▶ Excerpt to read:

If you’ve ever taken a walk around the Mission District, you’ll often see tourists searching for the famed murals of the Mission, where narrow alley ways boast some of the city’s greatest public art.

But if you look a little further, you’ll find a different type of art covering the walls and sidewalks – mosaics.

In the late 90’s and early 00’s, Mission Graduates (then St. John’s Educational Threshold Center) began its own neighborhood beautification efforts through our Urban ArtWORKS program.  Students came together, with the help of artist Gary Carlos, to create a series of amazing mosaics that surround the Mission Graduates office.

As reported in the SF Gate on December 13, 2002:

BART patrons at San Francisco’s 16th Street station are greeted by a 40-foot-tall tile mosaic carrying a message from 250 neighborhood kids, their parents and other community members: Respect.
 
The piece, titled “Youth Rights,” was sponsored and paid for by BART and St. John’s Education Thresholds Center, a tutoring and after-school program in the Mission. High school students from the center, with the help of lead artist Gary Carlos and Urban Institute director Ali Vieira, made the tiles by hand, broke and cut them into shapes, fired and painted them, then mortared and grouted the piece. The process took more than seven months.
 
The mosaic has four themes: community, opportunity, power and rights and respect. Symbols such as stars, people, birds and keys tie the themes into a single vision.

These amazing pieces of art still decorates the streets of San Francisco.  We invite you to come take a walk around this Mission with us and experience our history yourself!

▶ Work required:
From the excerpt above about the Mission District mosaics, list every symbol it names as tying the "Youth Rights" themes together.

▶ Dataset entries:
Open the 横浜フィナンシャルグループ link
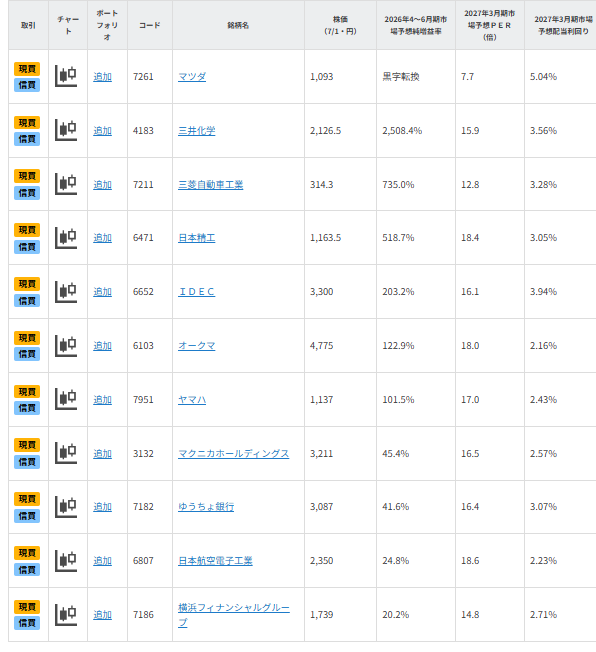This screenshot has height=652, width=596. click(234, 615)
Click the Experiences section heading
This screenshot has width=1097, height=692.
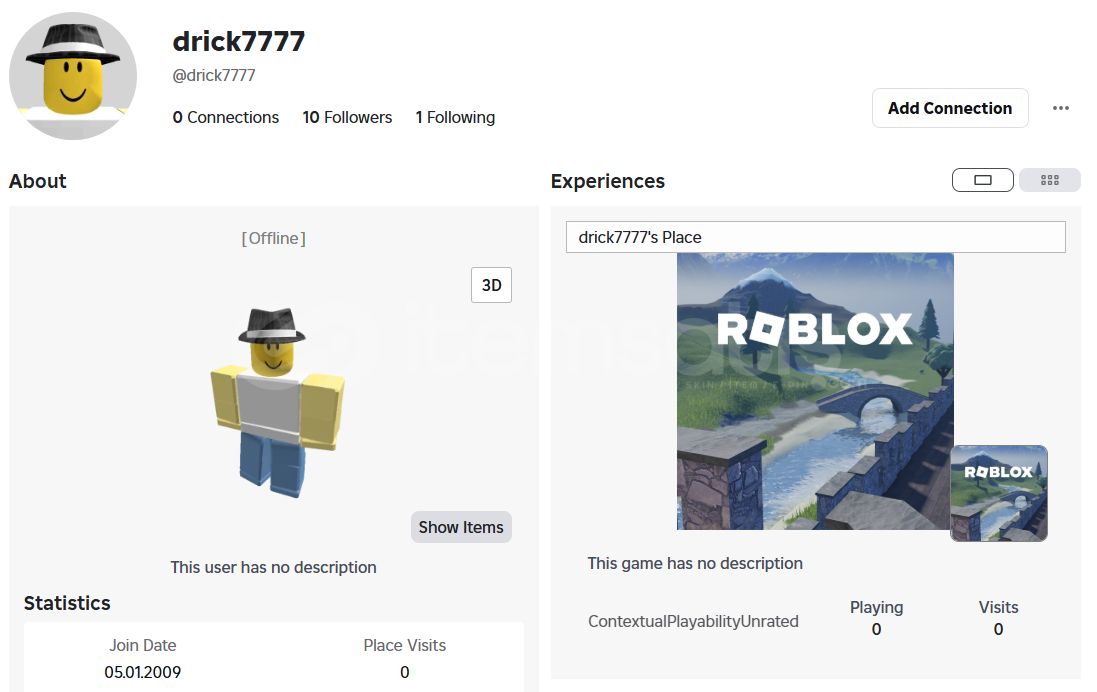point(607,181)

--

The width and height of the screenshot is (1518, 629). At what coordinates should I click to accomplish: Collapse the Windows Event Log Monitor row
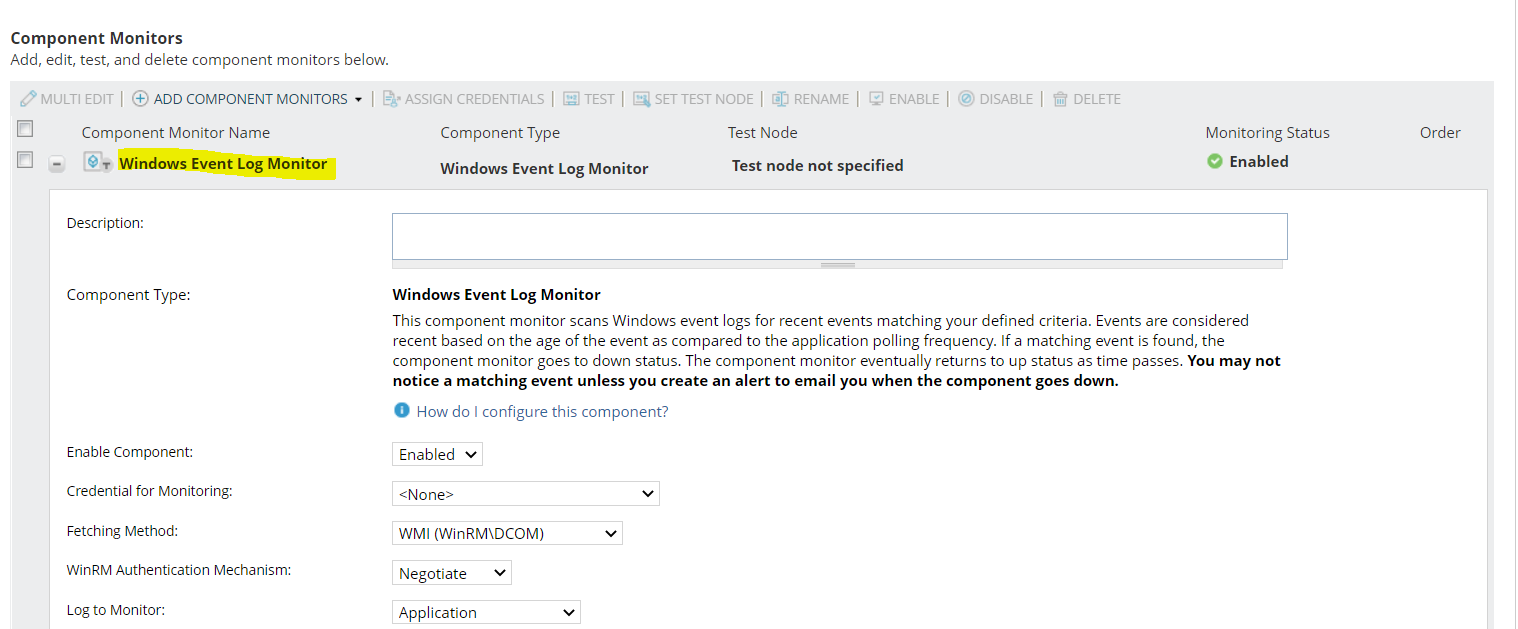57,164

▶ Response:
stars, people, birds, keys